» Document extract
::::::::::

# Side holes for Mark



## JR Custom Calls (Apr 8, 2014)

Mark @mark and I had been discussing side hole pots a bit... I told him I'd show him my jig for drilling them. Wife asked me to make a side hole purpleheart call this evening, so I figured I'd take a couple quick pics.

I start by drilling a 3/4" hole half way through... I finish with a 5/16" hole.

Then, I turn it round and cut the side how I want it.





Once it's the correct diameter, round, and the sides curved the way I like them, I bolt it to the jig with a 5/16" carriage bolt.





I have two lines marked on the jig. I mark the pot at both lines first, then move it to the bottom line and mark the top until I'm all the way around. Line the holes up and drill. I eyeball it and usually go just past the top of the forstner bit.

Once it's drilled, I drill the center hole on out all the way 3/4". Cut the inside of the pot just like a regular pot, except I find that I need to lower the soundboard about 1/8" lower. Then I cut the center hole out to fit a shotgun shell and recess it flush with the bottom. Spray some poly, let it dry, glue in the shell, and buff it out.

Unfortunately, this piece of wood had a crack in it that I didn't see, so I'll have to show a finished product once I get the time to get back out and make another.


----------



## mark (Apr 10, 2014)

Thanks buddy


----------

::::::::::

» Data shown
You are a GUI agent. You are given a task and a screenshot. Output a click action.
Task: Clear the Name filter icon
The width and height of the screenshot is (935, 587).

::::::::::

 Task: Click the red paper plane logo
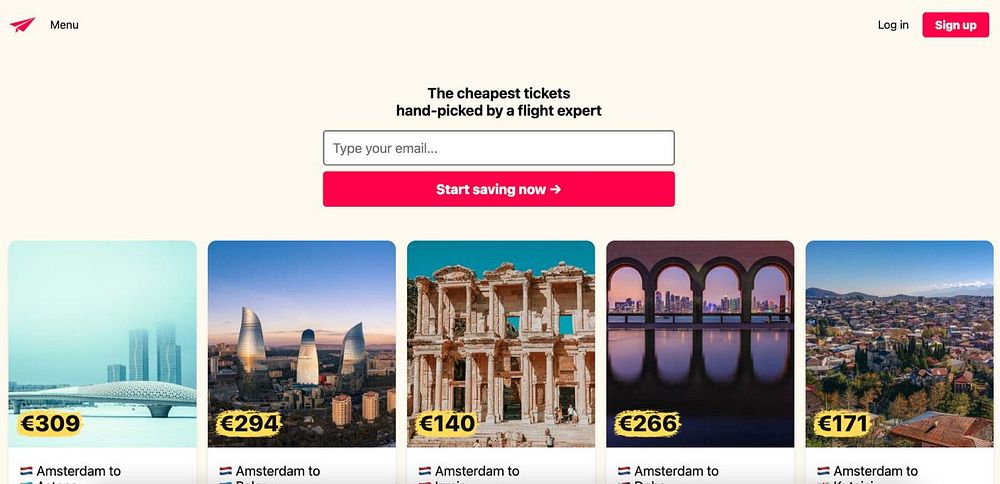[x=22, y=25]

::::::::::

» Instruction
Please copy the thread about drilling side hole pots from "I have two lines" to "(Apr 10, 2014)", renaming each "jig" to "fixture". Work from the thread about drilling side hole pots alone, not the rows.

» Task output
I have two lines marked on the fixture. I mark the pot at both lines first, then move it to the bottom line and mark the top until I'm all the way around. Line the holes up and drill. I eyeball it and usually go just past the top of the forstner bit.

Once it's drilled, I drill the center hole on out all the way 3/4". Cut the inside of the pot just like a regular pot, except I find that I need to lower the soundboard about 1/8" lower. Then I cut the center hole out to fit a shotgun shell and recess it flush with the bottom. Spray some poly, let it dry, glue in the shell, and buff it out.

Unfortunately, this piece of wood had a crack in it that I didn't see, so I'll have to show a finished product once I get the time to get back out and make another.


----------



## mark (Apr 10, 2014)